→ Task requirements: Update the material below by replacing every instance of "GUI agent" with "interface agent" and leaving everything else unchanged.

Records from a collection:
★ ★ ★

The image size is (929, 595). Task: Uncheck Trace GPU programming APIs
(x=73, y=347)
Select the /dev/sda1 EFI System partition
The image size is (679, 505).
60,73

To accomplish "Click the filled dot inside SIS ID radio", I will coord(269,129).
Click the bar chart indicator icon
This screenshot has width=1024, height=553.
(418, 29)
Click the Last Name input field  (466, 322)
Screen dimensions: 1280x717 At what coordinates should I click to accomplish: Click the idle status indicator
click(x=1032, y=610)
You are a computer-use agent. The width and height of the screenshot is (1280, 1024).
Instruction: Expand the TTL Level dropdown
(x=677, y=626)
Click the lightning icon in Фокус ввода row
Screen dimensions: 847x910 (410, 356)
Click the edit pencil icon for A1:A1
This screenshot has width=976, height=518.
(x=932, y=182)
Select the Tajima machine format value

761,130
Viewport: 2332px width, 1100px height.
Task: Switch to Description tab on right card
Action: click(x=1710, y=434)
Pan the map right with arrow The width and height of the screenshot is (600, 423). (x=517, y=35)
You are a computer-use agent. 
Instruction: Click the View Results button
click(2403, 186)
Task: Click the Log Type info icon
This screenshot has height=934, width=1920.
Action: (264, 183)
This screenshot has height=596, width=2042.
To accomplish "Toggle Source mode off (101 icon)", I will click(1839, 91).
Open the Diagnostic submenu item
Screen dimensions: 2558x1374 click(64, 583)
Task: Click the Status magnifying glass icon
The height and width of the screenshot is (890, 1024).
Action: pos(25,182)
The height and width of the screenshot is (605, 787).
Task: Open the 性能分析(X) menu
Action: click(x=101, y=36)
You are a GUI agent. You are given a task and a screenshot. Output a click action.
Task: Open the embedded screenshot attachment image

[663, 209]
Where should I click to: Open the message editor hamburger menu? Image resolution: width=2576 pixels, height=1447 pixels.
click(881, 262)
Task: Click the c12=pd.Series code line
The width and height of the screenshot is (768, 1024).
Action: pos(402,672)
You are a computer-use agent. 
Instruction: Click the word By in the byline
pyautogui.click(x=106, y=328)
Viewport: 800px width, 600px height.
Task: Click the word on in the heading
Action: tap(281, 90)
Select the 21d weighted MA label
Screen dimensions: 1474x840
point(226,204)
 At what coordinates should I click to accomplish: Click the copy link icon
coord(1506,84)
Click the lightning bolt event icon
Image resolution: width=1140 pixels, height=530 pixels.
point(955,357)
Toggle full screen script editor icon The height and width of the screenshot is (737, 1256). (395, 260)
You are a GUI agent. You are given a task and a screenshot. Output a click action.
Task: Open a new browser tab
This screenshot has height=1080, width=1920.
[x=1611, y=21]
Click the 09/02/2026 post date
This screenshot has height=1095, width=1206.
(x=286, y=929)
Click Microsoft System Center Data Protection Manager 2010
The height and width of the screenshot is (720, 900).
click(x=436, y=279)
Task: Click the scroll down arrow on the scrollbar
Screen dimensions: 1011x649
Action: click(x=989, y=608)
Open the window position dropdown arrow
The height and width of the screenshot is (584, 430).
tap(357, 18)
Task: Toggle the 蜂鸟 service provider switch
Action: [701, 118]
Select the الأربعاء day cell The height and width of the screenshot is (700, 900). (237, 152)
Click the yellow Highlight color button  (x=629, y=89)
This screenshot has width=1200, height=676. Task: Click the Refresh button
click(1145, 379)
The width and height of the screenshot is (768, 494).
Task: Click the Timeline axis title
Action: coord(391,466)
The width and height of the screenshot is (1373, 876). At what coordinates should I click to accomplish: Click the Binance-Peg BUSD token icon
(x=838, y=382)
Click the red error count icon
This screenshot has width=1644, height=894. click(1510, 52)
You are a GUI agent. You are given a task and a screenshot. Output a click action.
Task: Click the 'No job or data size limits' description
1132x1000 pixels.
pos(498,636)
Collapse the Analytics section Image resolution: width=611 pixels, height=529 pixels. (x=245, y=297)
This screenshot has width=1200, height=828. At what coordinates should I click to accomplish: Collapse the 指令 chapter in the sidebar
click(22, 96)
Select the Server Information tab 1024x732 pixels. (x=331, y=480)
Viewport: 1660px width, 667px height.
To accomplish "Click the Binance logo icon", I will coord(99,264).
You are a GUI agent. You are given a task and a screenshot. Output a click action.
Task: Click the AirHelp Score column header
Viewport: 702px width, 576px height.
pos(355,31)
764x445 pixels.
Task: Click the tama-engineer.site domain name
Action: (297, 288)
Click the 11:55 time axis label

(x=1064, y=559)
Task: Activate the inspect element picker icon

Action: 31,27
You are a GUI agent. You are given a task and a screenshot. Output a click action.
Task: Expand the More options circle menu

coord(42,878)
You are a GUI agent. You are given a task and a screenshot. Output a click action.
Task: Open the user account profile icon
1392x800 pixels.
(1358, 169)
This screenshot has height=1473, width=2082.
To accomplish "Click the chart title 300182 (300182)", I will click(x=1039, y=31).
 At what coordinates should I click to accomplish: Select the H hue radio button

★ ★ ★

→ Expected answer:
The image size is (929, 595). Task: Uncheck Trace GPU programming APIs
(x=73, y=347)
Select the /dev/sda1 EFI System partition
The image size is (679, 505).
60,73

To accomplish "Click the filled dot inside SIS ID radio", I will coord(269,129).
Click the bar chart indicator icon
This screenshot has width=1024, height=553.
(418, 29)
Click the Last Name input field  (466, 322)
Screen dimensions: 1280x717 At what coordinates should I click to accomplish: Click the idle status indicator
click(x=1032, y=610)
You are a computer-use agent. The width and height of the screenshot is (1280, 1024).
Instruction: Expand the TTL Level dropdown
(x=677, y=626)
Click the lightning icon in Фокус ввода row
Screen dimensions: 847x910 (410, 356)
Click the edit pencil icon for A1:A1
This screenshot has width=976, height=518.
(x=932, y=182)
Select the Tajima machine format value

761,130
Viewport: 2332px width, 1100px height.
Task: Switch to Description tab on right card
Action: click(x=1710, y=434)
Pan the map right with arrow The width and height of the screenshot is (600, 423). (x=517, y=35)
You are a computer-use agent. 
Instruction: Click the View Results button
click(2403, 186)
Task: Click the Log Type info icon
This screenshot has height=934, width=1920.
Action: (264, 183)
This screenshot has height=596, width=2042.
To accomplish "Toggle Source mode off (101 icon)", I will click(1839, 91).
Open the Diagnostic submenu item
Screen dimensions: 2558x1374 click(64, 583)
Task: Click the Status magnifying glass icon
The height and width of the screenshot is (890, 1024).
Action: pos(25,182)
The height and width of the screenshot is (605, 787).
Task: Open the 性能分析(X) menu
Action: click(x=101, y=36)
You are a interface agent. You are given a task and a screenshot. Output a click action.
Task: Open the embedded screenshot attachment image

[663, 209]
Where should I click to: Open the message editor hamburger menu? Image resolution: width=2576 pixels, height=1447 pixels.
click(881, 262)
Task: Click the c12=pd.Series code line
The width and height of the screenshot is (768, 1024).
Action: pos(402,672)
You are a computer-use agent. 
Instruction: Click the word By in the byline
pyautogui.click(x=106, y=328)
Viewport: 800px width, 600px height.
Task: Click the word on in the heading
Action: tap(281, 90)
Select the 21d weighted MA label
Screen dimensions: 1474x840
point(226,204)
 At what coordinates should I click to accomplish: Click the copy link icon
coord(1506,84)
Click the lightning bolt event icon
Image resolution: width=1140 pixels, height=530 pixels.
point(955,357)
Toggle full screen script editor icon The height and width of the screenshot is (737, 1256). (395, 260)
You are a interface agent. You are given a task and a screenshot. Output a click action.
Task: Open a new browser tab
This screenshot has height=1080, width=1920.
[x=1611, y=21]
Click the 09/02/2026 post date
This screenshot has height=1095, width=1206.
(x=286, y=929)
Click Microsoft System Center Data Protection Manager 2010
The height and width of the screenshot is (720, 900).
click(x=436, y=279)
Task: Click the scroll down arrow on the scrollbar
Screen dimensions: 1011x649
Action: click(x=989, y=608)
Open the window position dropdown arrow
The height and width of the screenshot is (584, 430).
tap(357, 18)
Task: Toggle the 蜂鸟 service provider switch
Action: [701, 118]
Select the الأربعاء day cell The height and width of the screenshot is (700, 900). (237, 152)
Click the yellow Highlight color button  (x=629, y=89)
This screenshot has width=1200, height=676. Task: Click the Refresh button
click(1145, 379)
The width and height of the screenshot is (768, 494).
Task: Click the Timeline axis title
Action: coord(391,466)
The width and height of the screenshot is (1373, 876). At what coordinates should I click to accomplish: Click the Binance-Peg BUSD token icon
(x=838, y=382)
Click the red error count icon
This screenshot has width=1644, height=894. click(1510, 52)
You are a interface agent. You are given a task and a screenshot. Output a click action.
Task: Click the 'No job or data size limits' description
1132x1000 pixels.
pos(498,636)
Collapse the Analytics section Image resolution: width=611 pixels, height=529 pixels. (x=245, y=297)
This screenshot has width=1200, height=828. At what coordinates should I click to accomplish: Collapse the 指令 chapter in the sidebar
click(22, 96)
Select the Server Information tab 1024x732 pixels. (x=331, y=480)
Viewport: 1660px width, 667px height.
To accomplish "Click the Binance logo icon", I will coord(99,264).
You are a interface agent. You are given a task and a screenshot. Output a click action.
Task: Click the AirHelp Score column header
Viewport: 702px width, 576px height.
pos(355,31)
764x445 pixels.
Task: Click the tama-engineer.site domain name
Action: (297, 288)
Click the 11:55 time axis label

(x=1064, y=559)
Task: Activate the inspect element picker icon

Action: 31,27
You are a interface agent. You are given a task and a screenshot. Output a click action.
Task: Expand the More options circle menu

coord(42,878)
You are a interface agent. You are given a task and a screenshot. Output a click action.
Task: Open the user account profile icon
1392x800 pixels.
(1358, 169)
This screenshot has height=1473, width=2082.
To accomplish "Click the chart title 300182 (300182)", I will click(x=1039, y=31).
 At what coordinates should I click to accomplish: Select the H hue radio button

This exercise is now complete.